Annette S. Lee, a former astronomy professor at St. Cloud State University, created this painting, titled Praying and Creating, in 2020. It is one of the works that will populate Saint John’s Art Center for the exhibition Indigenous Survivance through Oct. 29. There will be eight different exhibitions this academic year, four at Saint John’s University and four at the Benedict and Dorothy Gorecki Gallery in the Benedicta Arts Center at the College of Saint Benedict.

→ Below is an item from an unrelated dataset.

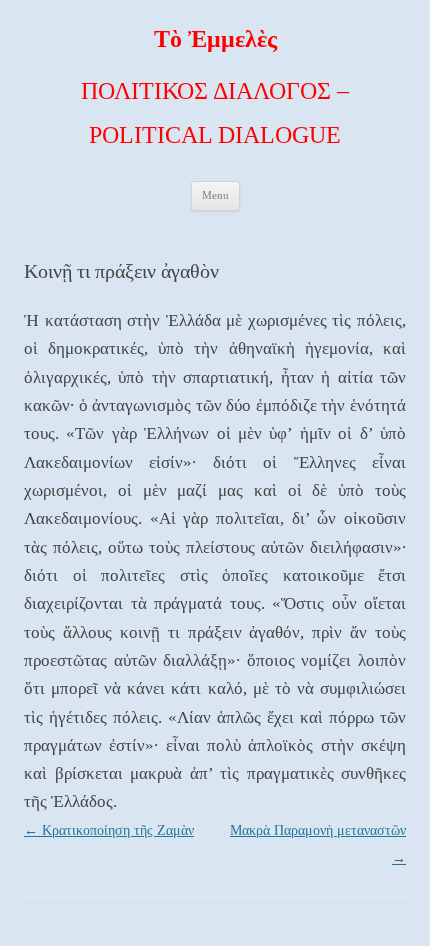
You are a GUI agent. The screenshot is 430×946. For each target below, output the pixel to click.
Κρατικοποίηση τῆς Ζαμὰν (109, 830)
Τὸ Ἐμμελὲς (215, 39)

The effects of that history will come through in some of the art presented. For example, one painting depicts a monk using a spear to stab a Native American crucified on a cross, with Jesus running away in the background. According to Zimmerman, Native art in any form is an act of survivance, telling a story of resilience and adaptability. He said the show will illustrate not only how Native people “are still here but that they always will be present and reflected in the fabric of American life.”
An artist reception will be held Sept. 8, and the Indigenous Survivance exhibition is made possible by grants from the CSB and SJU Indigenous Student Association, the Initiative for Native Nation Relations, and the Central Minnesota Arts Board.
The first show of the season at the Benedict and Dorothy Gorecki Gallery in the Benedicta Arts Center opens Sept. 5. It will feature the work of fiber artists Aspen Mahon and Jennifer Plas. The show is titled New Traditions: Transitions in Fiber Art. There will be a reception for the artists on Sept. 15, and their work will appear until Oct. 15.
Mahon is a nurse at St. Cloud Hospital. Plas has a bachelor’s degree in fine art from St. Cloud State. Together, they blur the line between art and craft, bringing a question of utility to their pieces. Is art made to be used, or simply observed? They would suggest both.
“This is going to be their first show,” Pflueger said. “Some of their creations are wearable. You might see dyed yarn used in a blanket, where different colors represent different moods they may have been experiencing at the time. Their pieces turn their feelings into visual events.”
The rest of the visual arts schedule includes: a show by photographer Xavier Tavera, Oct. 24-Dec. 3 at CSB; fiber art representing Anecdotal Architecture by Liz Miller, Nov. 8-Dec. 16 at SJU; a mixed media display by art faculty members Scott Murphy and Elaine Rutherford, Dec. 12-Feb. 25 at CSB; a show by Minneapolis-based painter Erik Benson, Jan. 17-March 17 at SJU; a juried exhibition of ceramic art by The Color Network, titled Muliebris: Femme Feminine Femininity, March 13-May 8 at CSB; and a celebration of senior art theses, April 1-May 6 at SJU.
The CSB gallery is open from 10 a.m. to 9 p.m., Monday through Saturday. The SJU gallery is open from 2-6 p.m. on Tuesday, Wednesday, Friday and Saturday, and 2-8 p.m. on Thursday.